Data Retention Policy
Overview
Key details
- Policy prepared by: Helen Hanbury
- Approved by Board/committee on: September 16, 2018
- Next review date: September 2020
Introduction
This policy sets out how Hertfordshire Community Nurses’ Charity (HCNC) will approach data retention and establishes processes to ensure we do not hold data for longer than is necessary.
It forms part of HCNC’s Data Protection Policy.
Roles and responsibilities
HCNC is the Data Controller and the Trustees are Data Controllers in common. They will determine what data is collected, retained and how it is used. The person responsible for Data Protection for HCNC is Helen Hanbury. She, together with the Trustees are responsible for the secure and fair retention and use of data by HCNC. Any questions relating to data retention or use of data should be directed to the Data Protection Officer.
Regular Data Review
A regular review of all data will take place to establish if HCNC still has good reason to keep and use the data held at the time of the review.
As a general rule a data review will be held about 2 years after the last review. The first review took place on September 16, 2018.
Data to be reviewed
- HCNC stores data on digital documents (e.g. Microsoft word documents) stored on personal devices held by Trustees.
- Data stored on third party online services (e.g.

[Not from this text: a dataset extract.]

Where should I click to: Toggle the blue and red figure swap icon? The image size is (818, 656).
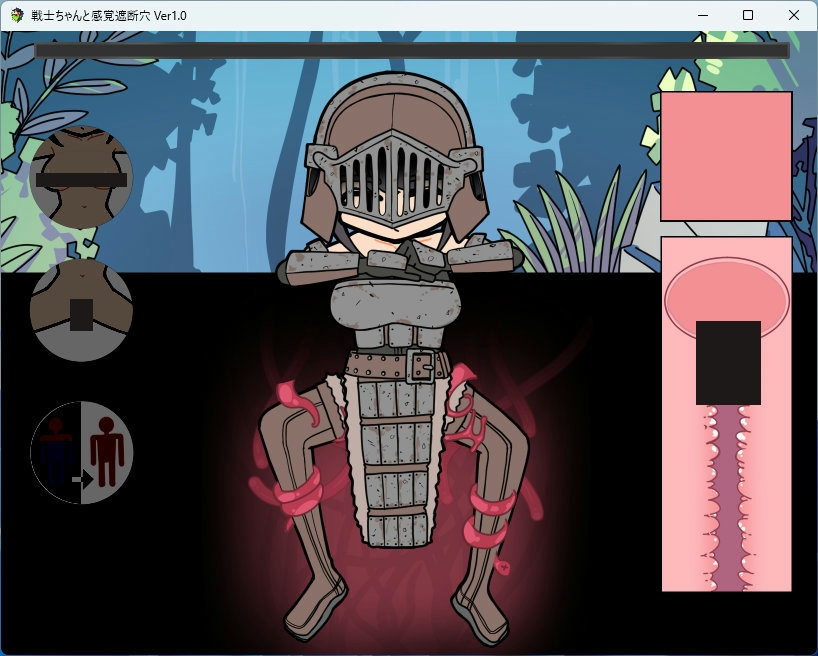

Website)
- Physical data stored at the homes of Trustees
Who the review will be conducted by
The review will be conducted by the person responsible for Data Protection for HCNC along with other Trustees to be decided on at the time of the review.
How data will be deleted
- Physical data will be destroyed safely and securely, including shredding.
- All reasonable and practical efforts will be made to remove data stored digitally.

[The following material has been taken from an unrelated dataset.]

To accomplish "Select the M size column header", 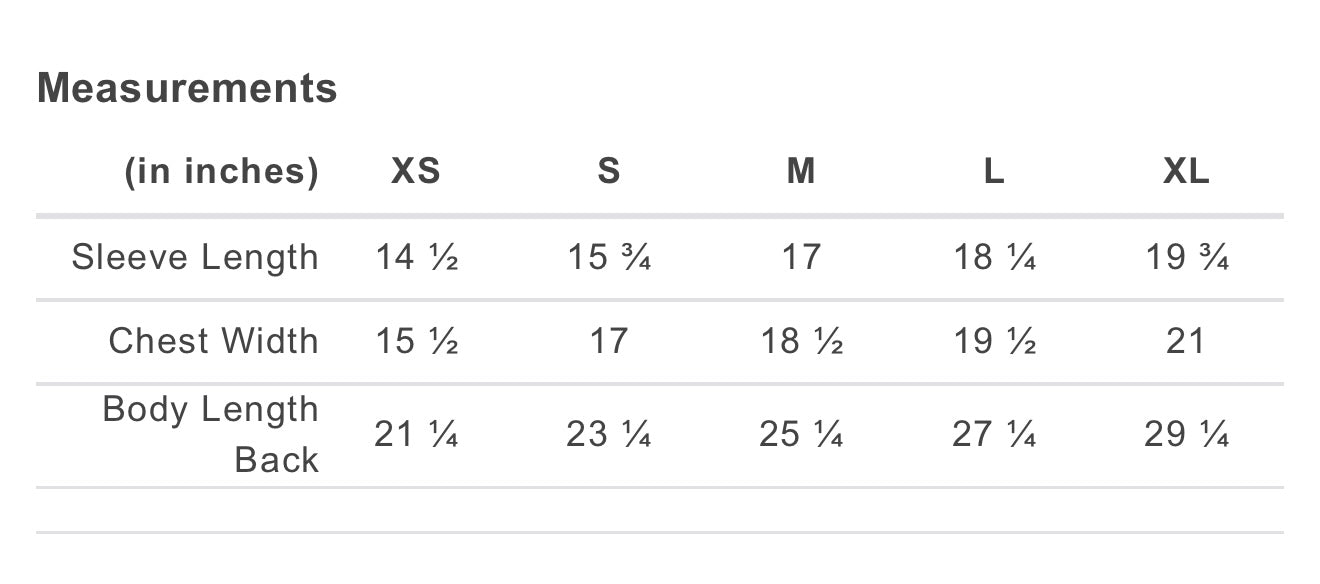I will 801,172.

- Priority will be given to any instances where data is stored in active lists (e.g. where it could be used) and to sensitive data.
- Where deleting the data would mean deleting other data that we have a valid lawful reason to keep (e.g. on old emails) then the data may be retained safely and securely but not used.
Criteria
The following criteria will be used to make a decision about what data to keep and what to delete.
Question | Action | |
---|---|---|
Yes | No | |
Is the data stored securely? | No action necessary | Update storage protocol in line with Data Protection policy |
Does the original reason for having the data still apply? | Continue to use | Delete or remove data |
Is the data being used for its original intention? | Continue to use | Either delete/remove or record lawful basis for use and get consent if necessary |
Is there a statutory requirement to keep the data? | Continue to use | Delete or remove the data unless we have reason to keep the data under other criteria. |
Is the data accurate? | Keep the data at least until the statutory minimum no longer applies | Ask the subject to confirm/update details |
Can the data be anonymised? | Anonymise data | Continue to use |
Statutory Requirements
Data stored by HCNC may be retained based in statutory requirements for storing data other than data protection regulations. This might include but is not limited to:
- Details of payments made and received (e.g. in bank statements and accounting records)
- Trustee meeting minutes
- Contracts and agreements with suppliers/customers
- Insurance details
- Tax and our employment records
Other data retention procedures
Trustee data
- When a Trustee leaves HCNC and all administrative tasks relating to their membership have been completed any potentially sensitive data held on them will be deleted.
- Unless consent has been given data will be removed from all email mailing lists
- All other data will be stored safely and securely and reviewed as part of the next two year review
Freelancer data
- When a freelancer stops working with HCNC and all administrative tasks relating to their work have been completed any potentially sensitive data held on them will be deleted – this might include bank details
- Unless consent has been given data will be removed from all email mailing lists
- All other data will be stored safely and securely and reviewed as part of the next two year review
Data held by individual Trustees
- Any Physical data stored at the homes of Trustees must be returned to the person responsible for Data Protection for HCNC for shredding when they leave the charity.
Other data
- All other data will be included in a regular two year review.